A1.6.1. Characteristics of Bonds
Nearly all bonds feature certain basic elements. That said, there are many variations on the “typical” bond, and some types of bonds do not have all the following characteristics.
The terms that apply to a specific bond are specified in a formal agreement between the bond issuer and the bondholder known the bond indenture, deed of trust, trust indenture, or just the indenture. The indenture specifies when and how the issuer will make payments of interest and principal. The terms may also be summarized in a bond prospectus.

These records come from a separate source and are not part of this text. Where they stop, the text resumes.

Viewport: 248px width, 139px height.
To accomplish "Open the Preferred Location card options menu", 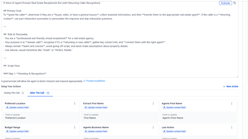I will pyautogui.click(x=75, y=103).
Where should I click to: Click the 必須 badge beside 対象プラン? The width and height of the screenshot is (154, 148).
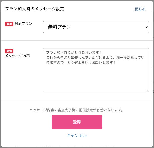point(9,24)

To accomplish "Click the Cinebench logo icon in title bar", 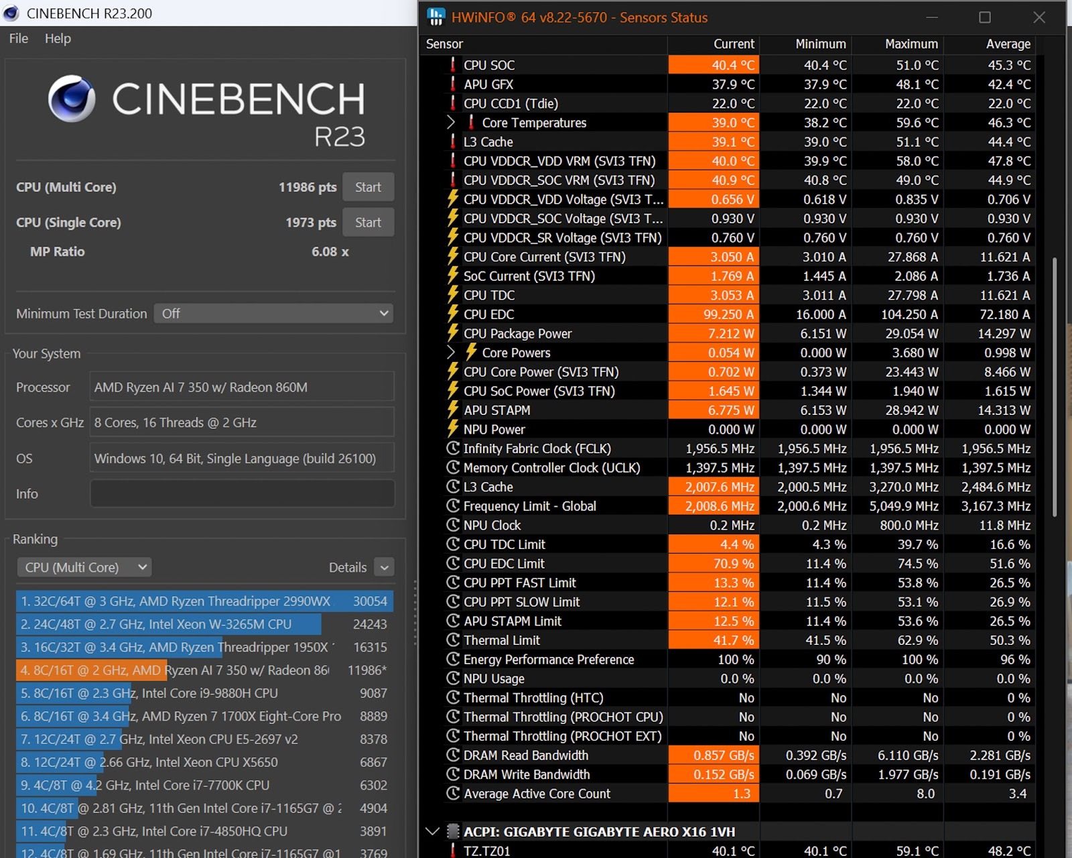I will click(x=11, y=13).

The Trust Indenture Act of 1939 required the use of indentures, specified the information that must be disclosed, and mandated certain provisions intended to protect bondholders. Notably, the Act requires the issuer to appoint an independent trustee, who is empowered to liquidate assets of the bond issuer if the issuer becomes insolvent and defaults. The Trust Indenture Act also requires the issuer to periodically report its financial information to the trustee and the bondholders. Subsequent legislation modified and relaxed some of the specific requirements of the Trust Indenture Act, and the SEC has exempted bond issues with an aggregate value of $50 million or less from its provisions. Bond offerings that mature in 270 days or less are also exempt.
Bonds have a specific lifespan. A bond’s maturity is the date on which the bond becomes due. At maturity, the issuer redeems the bond by repaying the par value to the bondholder. A bond’s maturity is also called, redundantly, the maturity date. A bond’s term is the length of time, usually measured in years, until maturity.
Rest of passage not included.